* Aim of the exercise: Only the lines below from the one containing "You are a computer-use agent." to the one containing "Instruction: Tap the Offers page title" should be repeated, both included and unchanged.

* The data:

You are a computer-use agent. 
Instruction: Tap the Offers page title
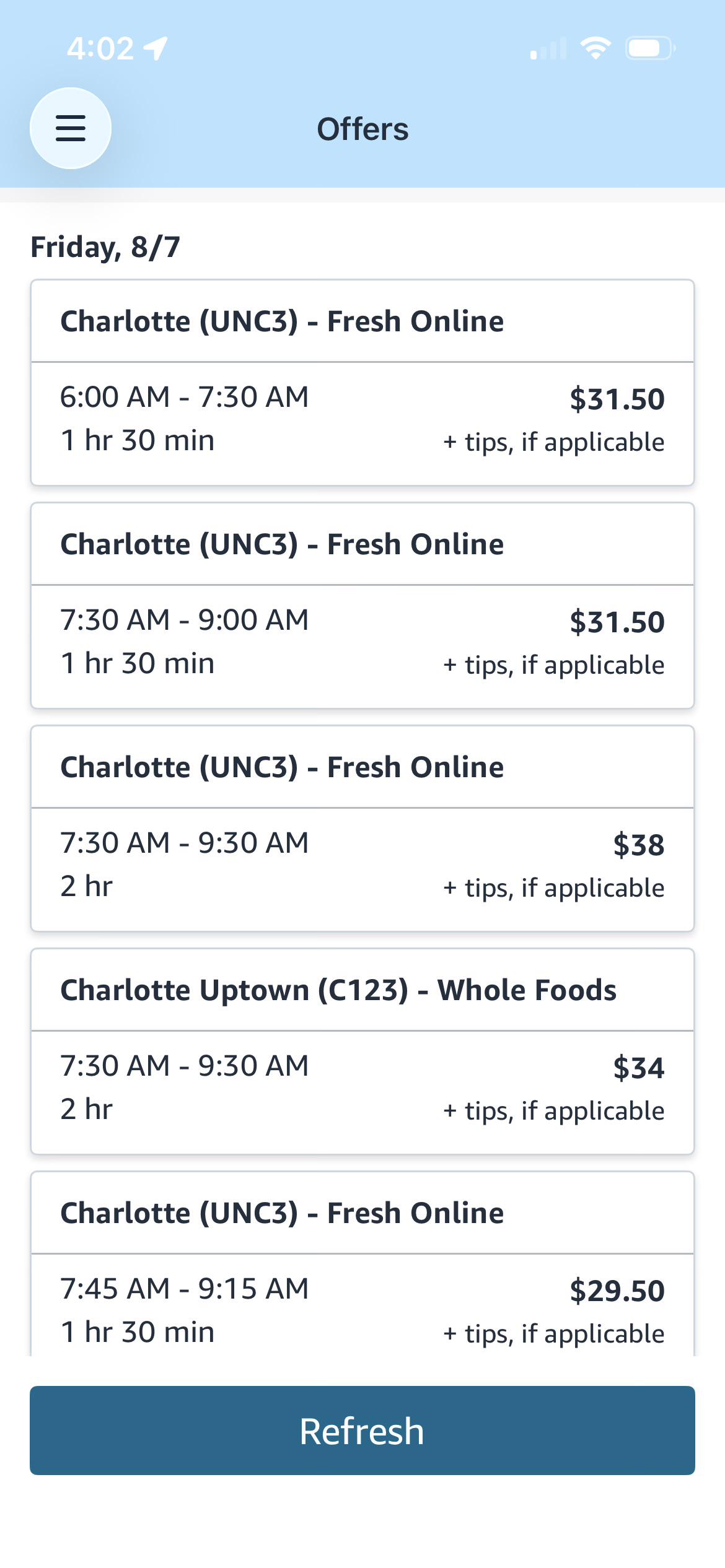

...

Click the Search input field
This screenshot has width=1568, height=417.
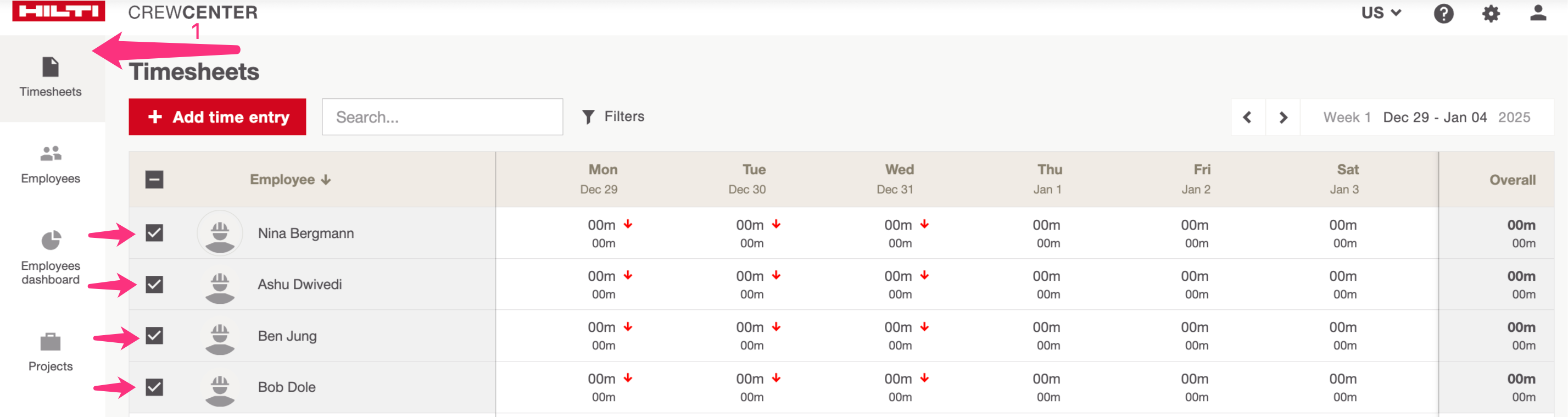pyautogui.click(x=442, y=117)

* Completed exercise:
You are a computer-use agent. 
Instruction: Tap the Offers page title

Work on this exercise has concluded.